**Exercise instructions**
Every line below between the one holding "You are a computer-use agent. Viewport: 1267px" and the one holding "Task: Go to the HIGHLIGHT tab", inclusive, should be copied exactly, and no other line.

**Dataset extract**

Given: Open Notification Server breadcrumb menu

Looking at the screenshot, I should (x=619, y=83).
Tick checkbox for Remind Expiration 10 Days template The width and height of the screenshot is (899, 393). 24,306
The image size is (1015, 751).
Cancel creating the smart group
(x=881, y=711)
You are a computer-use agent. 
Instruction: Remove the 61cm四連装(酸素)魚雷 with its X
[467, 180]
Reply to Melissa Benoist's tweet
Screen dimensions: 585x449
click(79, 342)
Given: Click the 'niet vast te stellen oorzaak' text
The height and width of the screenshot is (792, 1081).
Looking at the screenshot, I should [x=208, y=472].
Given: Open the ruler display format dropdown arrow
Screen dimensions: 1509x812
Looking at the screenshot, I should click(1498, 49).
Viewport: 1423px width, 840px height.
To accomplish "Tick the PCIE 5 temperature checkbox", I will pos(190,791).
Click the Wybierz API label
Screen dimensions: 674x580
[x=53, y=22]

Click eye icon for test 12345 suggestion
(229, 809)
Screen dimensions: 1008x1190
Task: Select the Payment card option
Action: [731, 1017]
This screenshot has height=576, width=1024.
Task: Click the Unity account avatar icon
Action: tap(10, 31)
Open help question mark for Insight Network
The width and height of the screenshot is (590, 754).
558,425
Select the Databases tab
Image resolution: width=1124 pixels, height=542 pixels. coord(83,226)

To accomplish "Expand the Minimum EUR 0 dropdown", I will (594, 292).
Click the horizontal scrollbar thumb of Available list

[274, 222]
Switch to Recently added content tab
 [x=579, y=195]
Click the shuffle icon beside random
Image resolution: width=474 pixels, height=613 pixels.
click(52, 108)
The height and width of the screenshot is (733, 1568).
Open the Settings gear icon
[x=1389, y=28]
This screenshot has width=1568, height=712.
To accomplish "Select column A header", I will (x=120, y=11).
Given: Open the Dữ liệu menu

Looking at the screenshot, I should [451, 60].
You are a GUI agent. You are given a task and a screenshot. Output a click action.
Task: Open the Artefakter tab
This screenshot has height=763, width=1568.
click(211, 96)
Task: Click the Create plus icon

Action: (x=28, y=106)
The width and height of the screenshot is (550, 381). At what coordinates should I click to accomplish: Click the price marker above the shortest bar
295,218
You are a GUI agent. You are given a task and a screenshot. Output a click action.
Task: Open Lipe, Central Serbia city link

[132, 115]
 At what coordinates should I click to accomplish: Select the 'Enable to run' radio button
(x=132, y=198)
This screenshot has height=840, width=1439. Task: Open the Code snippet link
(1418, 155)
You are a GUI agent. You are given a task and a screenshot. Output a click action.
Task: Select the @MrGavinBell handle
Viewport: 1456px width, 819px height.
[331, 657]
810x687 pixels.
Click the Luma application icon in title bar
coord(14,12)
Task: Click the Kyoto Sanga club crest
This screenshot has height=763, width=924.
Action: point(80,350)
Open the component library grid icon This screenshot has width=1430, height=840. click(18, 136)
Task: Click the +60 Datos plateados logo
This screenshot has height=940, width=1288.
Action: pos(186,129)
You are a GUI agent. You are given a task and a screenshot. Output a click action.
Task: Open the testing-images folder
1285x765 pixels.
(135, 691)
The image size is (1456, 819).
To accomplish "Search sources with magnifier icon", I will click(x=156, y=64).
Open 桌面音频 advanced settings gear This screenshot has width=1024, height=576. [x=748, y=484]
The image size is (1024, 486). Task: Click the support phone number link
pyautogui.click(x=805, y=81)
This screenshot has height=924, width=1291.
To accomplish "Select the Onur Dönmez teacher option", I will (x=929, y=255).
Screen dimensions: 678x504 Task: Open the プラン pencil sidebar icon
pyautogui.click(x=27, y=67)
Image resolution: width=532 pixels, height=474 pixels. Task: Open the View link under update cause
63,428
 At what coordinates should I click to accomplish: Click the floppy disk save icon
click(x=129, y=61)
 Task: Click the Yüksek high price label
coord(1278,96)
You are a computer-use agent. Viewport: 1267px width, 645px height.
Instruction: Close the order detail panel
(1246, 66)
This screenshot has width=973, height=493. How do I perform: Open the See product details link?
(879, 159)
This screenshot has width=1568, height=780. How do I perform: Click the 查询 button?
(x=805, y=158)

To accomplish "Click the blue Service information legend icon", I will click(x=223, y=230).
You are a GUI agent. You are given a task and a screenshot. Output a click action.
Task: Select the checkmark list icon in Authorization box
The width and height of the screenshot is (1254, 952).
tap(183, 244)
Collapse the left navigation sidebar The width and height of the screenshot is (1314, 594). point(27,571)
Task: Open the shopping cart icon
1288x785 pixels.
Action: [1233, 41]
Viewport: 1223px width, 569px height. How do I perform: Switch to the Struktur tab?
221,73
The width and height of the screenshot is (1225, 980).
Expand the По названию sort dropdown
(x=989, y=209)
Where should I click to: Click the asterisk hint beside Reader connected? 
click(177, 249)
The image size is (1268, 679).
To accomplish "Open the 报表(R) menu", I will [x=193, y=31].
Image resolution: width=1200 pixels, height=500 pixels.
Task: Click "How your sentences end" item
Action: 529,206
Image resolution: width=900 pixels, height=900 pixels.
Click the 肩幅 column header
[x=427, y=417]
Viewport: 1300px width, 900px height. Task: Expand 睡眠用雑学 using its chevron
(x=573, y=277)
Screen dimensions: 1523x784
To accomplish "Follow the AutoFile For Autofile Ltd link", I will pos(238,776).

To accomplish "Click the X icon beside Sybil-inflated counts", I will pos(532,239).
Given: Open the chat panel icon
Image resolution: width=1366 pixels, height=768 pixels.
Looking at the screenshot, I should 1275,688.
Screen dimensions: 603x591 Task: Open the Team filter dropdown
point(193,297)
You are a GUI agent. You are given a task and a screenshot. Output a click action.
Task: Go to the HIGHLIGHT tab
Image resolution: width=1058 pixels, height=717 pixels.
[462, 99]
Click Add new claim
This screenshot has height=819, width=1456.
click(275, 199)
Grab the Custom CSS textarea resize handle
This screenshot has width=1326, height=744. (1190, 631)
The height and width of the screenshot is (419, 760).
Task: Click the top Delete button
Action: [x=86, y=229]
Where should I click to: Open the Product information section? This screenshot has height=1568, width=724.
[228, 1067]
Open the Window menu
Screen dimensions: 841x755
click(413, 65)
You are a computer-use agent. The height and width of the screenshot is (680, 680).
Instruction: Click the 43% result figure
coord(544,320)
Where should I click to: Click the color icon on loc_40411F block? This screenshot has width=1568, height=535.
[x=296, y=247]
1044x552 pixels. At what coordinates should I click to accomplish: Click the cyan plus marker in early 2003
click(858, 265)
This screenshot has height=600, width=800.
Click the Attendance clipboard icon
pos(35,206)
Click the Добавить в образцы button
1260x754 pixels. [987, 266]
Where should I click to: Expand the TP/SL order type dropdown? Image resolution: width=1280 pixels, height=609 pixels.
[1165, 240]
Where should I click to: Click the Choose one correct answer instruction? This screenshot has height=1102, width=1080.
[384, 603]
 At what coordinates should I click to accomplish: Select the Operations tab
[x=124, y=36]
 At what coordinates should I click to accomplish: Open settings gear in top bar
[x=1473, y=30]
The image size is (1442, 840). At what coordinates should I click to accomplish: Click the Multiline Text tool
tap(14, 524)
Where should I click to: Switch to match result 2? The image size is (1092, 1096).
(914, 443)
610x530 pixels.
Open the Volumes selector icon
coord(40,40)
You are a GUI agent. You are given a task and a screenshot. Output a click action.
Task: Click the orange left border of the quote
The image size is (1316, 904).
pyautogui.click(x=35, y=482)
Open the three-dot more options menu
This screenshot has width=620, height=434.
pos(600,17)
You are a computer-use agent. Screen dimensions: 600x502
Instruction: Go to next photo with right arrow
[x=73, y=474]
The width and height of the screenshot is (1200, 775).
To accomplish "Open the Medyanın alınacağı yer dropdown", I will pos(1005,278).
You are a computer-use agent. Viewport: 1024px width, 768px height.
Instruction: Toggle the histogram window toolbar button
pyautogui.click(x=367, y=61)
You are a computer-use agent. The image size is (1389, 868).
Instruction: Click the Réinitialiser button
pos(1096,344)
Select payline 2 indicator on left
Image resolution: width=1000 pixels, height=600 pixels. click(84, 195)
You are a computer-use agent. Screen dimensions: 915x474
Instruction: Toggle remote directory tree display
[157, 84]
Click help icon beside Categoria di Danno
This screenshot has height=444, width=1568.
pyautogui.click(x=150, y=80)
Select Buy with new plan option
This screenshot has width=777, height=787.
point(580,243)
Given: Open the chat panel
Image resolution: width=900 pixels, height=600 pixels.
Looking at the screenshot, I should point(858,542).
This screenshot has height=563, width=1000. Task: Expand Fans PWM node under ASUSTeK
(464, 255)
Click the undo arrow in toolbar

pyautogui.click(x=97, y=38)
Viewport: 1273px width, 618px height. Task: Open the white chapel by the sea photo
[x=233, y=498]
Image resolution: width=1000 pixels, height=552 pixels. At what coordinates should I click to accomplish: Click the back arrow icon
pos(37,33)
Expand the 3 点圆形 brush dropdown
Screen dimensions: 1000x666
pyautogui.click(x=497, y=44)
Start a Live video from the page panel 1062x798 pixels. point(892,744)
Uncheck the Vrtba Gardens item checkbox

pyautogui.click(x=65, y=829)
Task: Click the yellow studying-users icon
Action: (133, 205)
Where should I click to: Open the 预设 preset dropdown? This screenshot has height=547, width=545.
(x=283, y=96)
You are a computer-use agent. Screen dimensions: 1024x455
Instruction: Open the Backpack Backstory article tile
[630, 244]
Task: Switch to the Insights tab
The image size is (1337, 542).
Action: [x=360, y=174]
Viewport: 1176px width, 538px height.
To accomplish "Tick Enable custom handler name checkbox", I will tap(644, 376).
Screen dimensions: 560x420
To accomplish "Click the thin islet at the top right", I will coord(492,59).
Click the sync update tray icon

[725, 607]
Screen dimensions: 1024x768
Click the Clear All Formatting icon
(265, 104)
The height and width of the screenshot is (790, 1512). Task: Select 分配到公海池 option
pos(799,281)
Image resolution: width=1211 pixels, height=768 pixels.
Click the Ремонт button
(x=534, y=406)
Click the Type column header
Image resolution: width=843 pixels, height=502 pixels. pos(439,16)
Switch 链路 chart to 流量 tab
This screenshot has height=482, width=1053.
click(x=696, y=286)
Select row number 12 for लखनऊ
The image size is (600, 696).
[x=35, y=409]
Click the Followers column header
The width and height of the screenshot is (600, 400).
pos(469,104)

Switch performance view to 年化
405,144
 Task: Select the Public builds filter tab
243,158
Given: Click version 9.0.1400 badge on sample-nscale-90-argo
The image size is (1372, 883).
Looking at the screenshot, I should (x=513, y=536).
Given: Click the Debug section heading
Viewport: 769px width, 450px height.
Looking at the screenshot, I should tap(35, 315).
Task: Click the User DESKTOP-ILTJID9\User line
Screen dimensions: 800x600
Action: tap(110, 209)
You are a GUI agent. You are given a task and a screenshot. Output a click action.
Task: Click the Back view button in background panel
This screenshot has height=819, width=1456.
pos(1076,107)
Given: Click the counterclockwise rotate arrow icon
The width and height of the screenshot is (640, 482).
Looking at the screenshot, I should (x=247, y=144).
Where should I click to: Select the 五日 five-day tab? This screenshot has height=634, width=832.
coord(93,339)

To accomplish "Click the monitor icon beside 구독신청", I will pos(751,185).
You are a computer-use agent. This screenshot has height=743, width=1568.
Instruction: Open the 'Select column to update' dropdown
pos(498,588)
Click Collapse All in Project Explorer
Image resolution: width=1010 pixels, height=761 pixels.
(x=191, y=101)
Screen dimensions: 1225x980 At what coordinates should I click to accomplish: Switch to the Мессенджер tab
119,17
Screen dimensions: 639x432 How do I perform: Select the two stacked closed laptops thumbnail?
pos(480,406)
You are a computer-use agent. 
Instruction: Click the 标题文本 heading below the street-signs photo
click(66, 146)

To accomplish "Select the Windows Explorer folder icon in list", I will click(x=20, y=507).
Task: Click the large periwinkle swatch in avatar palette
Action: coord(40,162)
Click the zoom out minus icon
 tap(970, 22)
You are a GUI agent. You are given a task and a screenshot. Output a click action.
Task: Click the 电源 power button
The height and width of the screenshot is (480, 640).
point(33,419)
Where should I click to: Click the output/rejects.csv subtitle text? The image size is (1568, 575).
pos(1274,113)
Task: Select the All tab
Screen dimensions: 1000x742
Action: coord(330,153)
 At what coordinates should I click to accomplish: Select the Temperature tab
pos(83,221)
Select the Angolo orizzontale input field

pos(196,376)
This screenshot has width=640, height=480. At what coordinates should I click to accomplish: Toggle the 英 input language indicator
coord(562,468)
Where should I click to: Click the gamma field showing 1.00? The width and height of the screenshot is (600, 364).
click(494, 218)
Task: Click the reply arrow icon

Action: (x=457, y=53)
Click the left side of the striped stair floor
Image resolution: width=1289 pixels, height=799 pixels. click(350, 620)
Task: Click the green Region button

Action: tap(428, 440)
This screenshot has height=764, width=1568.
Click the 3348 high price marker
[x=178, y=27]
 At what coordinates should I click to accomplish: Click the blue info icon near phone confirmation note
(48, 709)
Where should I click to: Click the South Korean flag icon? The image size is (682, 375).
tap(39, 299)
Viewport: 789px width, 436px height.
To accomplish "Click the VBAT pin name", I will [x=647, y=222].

**Your solution**
You are a computer-use agent. Viewport: 1267px width, 645px height.
Instruction: Close the order detail panel
(1246, 66)
This screenshot has width=973, height=493. How do I perform: Open the See product details link?
(879, 159)
This screenshot has width=1568, height=780. How do I perform: Click the 查询 button?
(x=805, y=158)

To accomplish "Click the blue Service information legend icon", I will click(x=223, y=230).
You are a GUI agent. You are given a task and a screenshot. Output a click action.
Task: Select the checkmark list icon in Authorization box
The width and height of the screenshot is (1254, 952).
tap(183, 244)
Collapse the left navigation sidebar The width and height of the screenshot is (1314, 594). point(27,571)
Task: Open the shopping cart icon
1288x785 pixels.
Action: [1233, 41]
Viewport: 1223px width, 569px height. How do I perform: Switch to the Struktur tab?
221,73
The width and height of the screenshot is (1225, 980).
Expand the По названию sort dropdown
(x=989, y=209)
Where should I click to: Click the asterisk hint beside Reader connected? 
click(177, 249)
The image size is (1268, 679).
To accomplish "Open the 报表(R) menu", I will [x=193, y=31].
Image resolution: width=1200 pixels, height=500 pixels.
Task: Click "How your sentences end" item
Action: 529,206
Image resolution: width=900 pixels, height=900 pixels.
Click the 肩幅 column header
[x=427, y=417]
Viewport: 1300px width, 900px height. Task: Expand 睡眠用雑学 using its chevron
(x=573, y=277)
Screen dimensions: 1523x784
To accomplish "Follow the AutoFile For Autofile Ltd link", I will pos(238,776).

To accomplish "Click the X icon beside Sybil-inflated counts", I will pos(532,239).
Given: Open the chat panel icon
Image resolution: width=1366 pixels, height=768 pixels.
Looking at the screenshot, I should 1275,688.
Screen dimensions: 603x591 Task: Open the Team filter dropdown
point(193,297)
You are a GUI agent. You are given a task and a screenshot. Output a click action.
Task: Go to the HIGHLIGHT tab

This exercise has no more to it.